RE: Good vibes yet still slides!22 Mar 2017 14:25
Another broker downgrade!
Credit Suisse has joined the list of City firms that has fallen out of love with Berendsen PLC (LON:BRSN), the laundry and workwear outfit.
The Swiss bank has downgraded the stock to ‘underperform’ from ‘outperform’ and has slashed the target price to 700p from 1,200p, finally catching up with the battering the stock has taken since the profit warning of late October.A lack of investment into the business over a number of years means that the business now requires a meaningful injection of capital over the next few years alongside a re-vamping of operational and information technology processes, Credit Suisse reckons.

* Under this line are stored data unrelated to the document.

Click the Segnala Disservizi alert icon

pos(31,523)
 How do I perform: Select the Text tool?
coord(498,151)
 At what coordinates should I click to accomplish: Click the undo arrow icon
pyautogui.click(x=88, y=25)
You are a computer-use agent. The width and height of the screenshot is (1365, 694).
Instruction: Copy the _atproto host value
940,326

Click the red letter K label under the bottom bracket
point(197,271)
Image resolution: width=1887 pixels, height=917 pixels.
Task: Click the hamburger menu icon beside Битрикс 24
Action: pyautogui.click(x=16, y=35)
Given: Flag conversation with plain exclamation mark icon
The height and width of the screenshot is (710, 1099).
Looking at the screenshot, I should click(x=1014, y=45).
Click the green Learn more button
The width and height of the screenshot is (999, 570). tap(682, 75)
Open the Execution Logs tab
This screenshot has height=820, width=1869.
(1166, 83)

The management team is on the case, but the Swiss finance house calculates that the cost of the investment needed to right the ship will lead to negative free cash flow for the next three years.
“Higher depreciation and interest charges, resulting from the additional investment, combined with on-going wage inflation will, we think, more than offset the benefits from the productivity benefits of additional investment,” Credit Suisse said.
In short, Credit Suisse thinks the textile services group faces a period of rising leverage, lack of cash generation and sluggish operational performance.
The shares do offer a 3.8% dividend yield, which Credit Suisse expects the company to fund from its balance sheet until 2021, when the company should start generating positive cash flow again.